Rodeado de grúas, carretillas, contenedores y turistas con visera, me encuentro en el puerto de El Pireo embarcando para eso que se llama un crucero de placer por la costa de Turquía y las islas griegas. Sobre el programa de mano, éste es el gran sueño de la clase media, un rito que redime a los salchicheros del Mercado Común y a los millonarios guachinangos de ambas Américas, ya que semejante travesía se vende acompañada de dioses, héroes, soles, templos, mares y chicharras de mucho prestigio dentro de una belleza de bote que une la mitología con un bronceado de calidad.Hace unos días, hubo en este lugar un atentado contra un transbordador lleno de pasajeros. El terror aún planea como un grajo por encima de El Pireo. De hecho, todos los cruceros que parten hoy están casi vacíos. El barco en el que voy a navegar también zarpará a medio pasaje. No obstante, grupos de infatigables y osados turistas de pantalón corto, armados con el vídeo, lo abordan simulando la máxima felicidad, aunque, en secreto, unos y otros se vigilan al pie de la escala en el muelle para comprobar que no sube ningún elemento con una bomba envuelta en papel de estraza.

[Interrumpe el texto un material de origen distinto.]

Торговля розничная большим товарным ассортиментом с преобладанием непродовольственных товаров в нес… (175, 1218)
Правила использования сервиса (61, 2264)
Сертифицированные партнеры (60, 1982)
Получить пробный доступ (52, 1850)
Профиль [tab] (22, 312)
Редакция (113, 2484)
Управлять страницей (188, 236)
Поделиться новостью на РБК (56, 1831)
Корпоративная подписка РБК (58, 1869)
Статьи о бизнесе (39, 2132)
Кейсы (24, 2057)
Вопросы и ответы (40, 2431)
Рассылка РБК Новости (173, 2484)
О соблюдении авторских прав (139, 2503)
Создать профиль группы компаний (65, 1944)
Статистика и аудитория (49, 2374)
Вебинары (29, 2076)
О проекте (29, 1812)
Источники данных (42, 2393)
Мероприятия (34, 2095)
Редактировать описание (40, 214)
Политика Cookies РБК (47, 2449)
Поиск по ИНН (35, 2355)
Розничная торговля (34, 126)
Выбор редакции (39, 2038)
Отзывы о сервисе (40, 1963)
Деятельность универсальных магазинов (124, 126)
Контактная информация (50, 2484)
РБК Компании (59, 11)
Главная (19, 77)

Todas las tragedias son griegas, como se sabe. Estas aguas están hechas a cualquier clase de gloria, y eso significa que la sangre las ha cubierto infinidad de veces, pero hoy ya no existe un Homero que cante los crímenes vulgares con un himno prodigioso. De ser así, no me importaría morir para complacerle. Vivimos una época mediocre, y por mi parte sólo espero que Circe no me convierta en un cerdo durante el viaje. Antes de partir formulo un deseo: que la púrpura del Egeo se deba siempre a la aurora y no al plasma de los inocentes. Éste es un diario de navegación. En él trataré de anotar los sentimientos y visiones que obtenga de la luz y de las tinieblas, de las personas y de los mármoles. Prometo dejar tranquilo a Zeus, aunque no a sus hijos, que fueron tan feroces, tan glotones.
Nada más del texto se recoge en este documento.